Vimentin, a type 3 intermediate filament, is involved in multiple steps of the metastatic cascade, including epithelial-to mesenchymal transition (EMT), breach of the basement membrane, dissociation of cells from the original tumor, invasion into new tissue, and establishment at a secondary site. Vimentin expression is up-regulated in NSCLC and is used as a diagnostic marker to distinguish between the initial progression of localized epithelial cells and the invasive spread of metastatic tumor cells.
Multiple gene abnormalities contribute to the development of NSCLC. Two of the most common mutations are to the oncogene Kras and to the tumor suppressor gene p53. To investigate the role of vimentin in the development and progression of NSCLC, we use a mouse model in which lung adenocarcinomas are induced by Cre recombinase–mediated expression of a mutant Kras allele. We crossed these LSL-KrasG12D/+ mice with mice harboring floxed alleles of TP53 to create a model of metastatic lung cancer.
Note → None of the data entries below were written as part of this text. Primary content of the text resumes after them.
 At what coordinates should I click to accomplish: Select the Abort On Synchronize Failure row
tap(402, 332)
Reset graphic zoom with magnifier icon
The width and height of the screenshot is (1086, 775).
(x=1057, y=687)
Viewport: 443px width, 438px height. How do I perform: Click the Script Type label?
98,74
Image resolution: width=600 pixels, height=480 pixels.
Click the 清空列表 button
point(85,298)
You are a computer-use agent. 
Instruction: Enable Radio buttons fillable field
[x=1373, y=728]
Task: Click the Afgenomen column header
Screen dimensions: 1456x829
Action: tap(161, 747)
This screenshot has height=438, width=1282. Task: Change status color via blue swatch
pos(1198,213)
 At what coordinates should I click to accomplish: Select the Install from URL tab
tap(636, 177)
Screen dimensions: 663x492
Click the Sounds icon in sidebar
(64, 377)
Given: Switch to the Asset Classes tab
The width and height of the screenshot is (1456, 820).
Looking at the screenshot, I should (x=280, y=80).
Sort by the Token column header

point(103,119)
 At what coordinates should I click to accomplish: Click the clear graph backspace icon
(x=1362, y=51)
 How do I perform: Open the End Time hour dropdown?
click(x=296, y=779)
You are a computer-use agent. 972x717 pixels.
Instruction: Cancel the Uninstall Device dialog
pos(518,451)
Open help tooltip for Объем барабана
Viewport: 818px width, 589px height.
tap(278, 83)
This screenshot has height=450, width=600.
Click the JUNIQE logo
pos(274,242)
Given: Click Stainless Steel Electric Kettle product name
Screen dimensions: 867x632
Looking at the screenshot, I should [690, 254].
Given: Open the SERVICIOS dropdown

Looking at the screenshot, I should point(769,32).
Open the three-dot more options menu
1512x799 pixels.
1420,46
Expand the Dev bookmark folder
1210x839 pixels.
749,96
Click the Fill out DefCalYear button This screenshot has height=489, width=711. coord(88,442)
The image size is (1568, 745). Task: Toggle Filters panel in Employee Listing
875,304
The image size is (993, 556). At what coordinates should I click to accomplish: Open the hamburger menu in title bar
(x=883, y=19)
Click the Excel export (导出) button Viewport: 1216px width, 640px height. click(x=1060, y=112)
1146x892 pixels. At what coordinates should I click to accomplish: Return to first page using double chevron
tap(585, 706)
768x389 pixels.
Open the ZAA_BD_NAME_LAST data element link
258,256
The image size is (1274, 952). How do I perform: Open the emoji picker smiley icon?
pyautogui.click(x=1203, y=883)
We then crossed the resultant mice with vimentin-null mice.
Compared to wild-type mice with induced lung adenocarcinoma, the vimentin-null mice had prolonged survival, decreased tumor burden, and decreased lymph node involvement, suggesting a reduction in the spread of metastatic cancer cells. The only known inhibitor of vimentin is withaferin A, a steroidal lactone that causes disassembly of the vimentin network. Withaferin A has been shown to inhibit cancer cell migration in vitro. When wild-type mice with induced lung adenocarcinoma were treated with withaferin A, they showed evidence of slower tumor progression than did untreated mice. These findings shine a hopeful light on the treatment of NSCLC in the future.